DATA SUPPLIED:
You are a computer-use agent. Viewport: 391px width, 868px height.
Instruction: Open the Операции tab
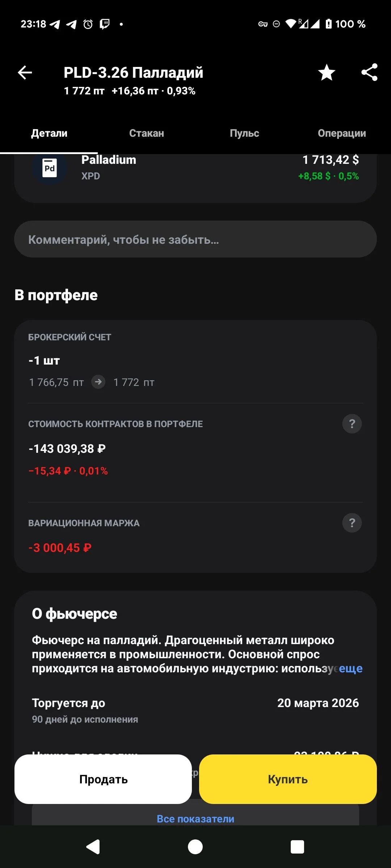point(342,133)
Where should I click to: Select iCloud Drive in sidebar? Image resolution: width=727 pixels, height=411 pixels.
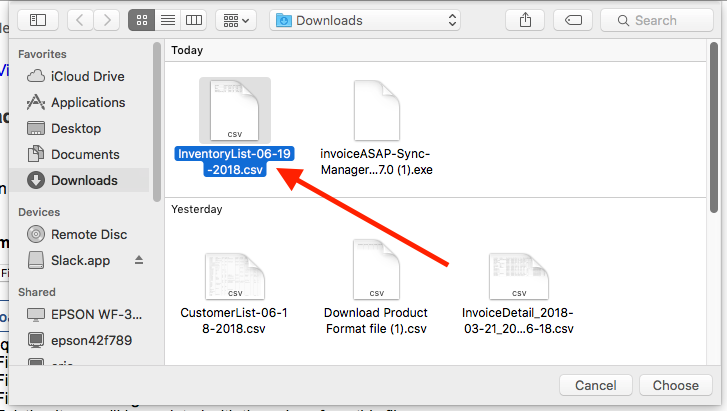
--
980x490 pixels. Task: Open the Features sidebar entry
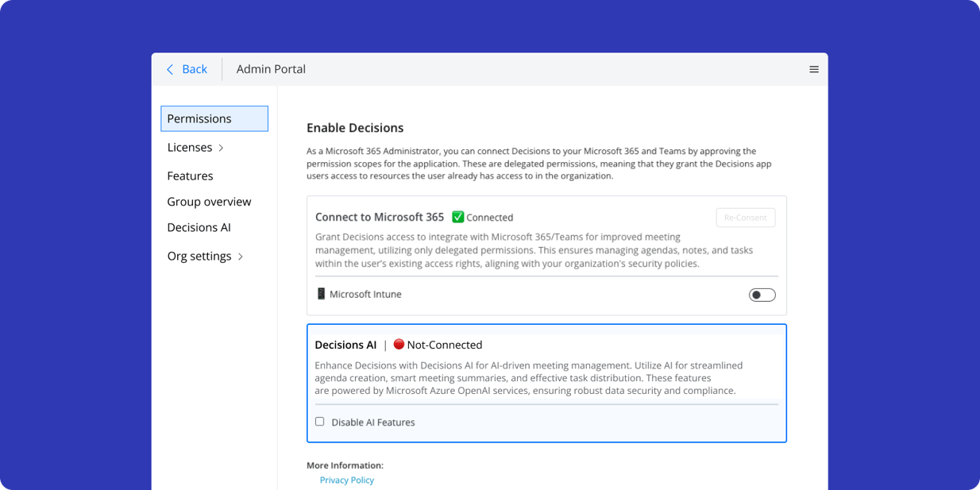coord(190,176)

WHAT IS EXPECTED: Among the lines of the data above, find those with the word "height" and show them.

TASK RESPONSE:
You are a computer-use agent. Viewport: 391px width, 868px height.
Where should I click to: Select iCloud Drive in sidebar? Image resolution: width=727 pixels, height=411 pixels.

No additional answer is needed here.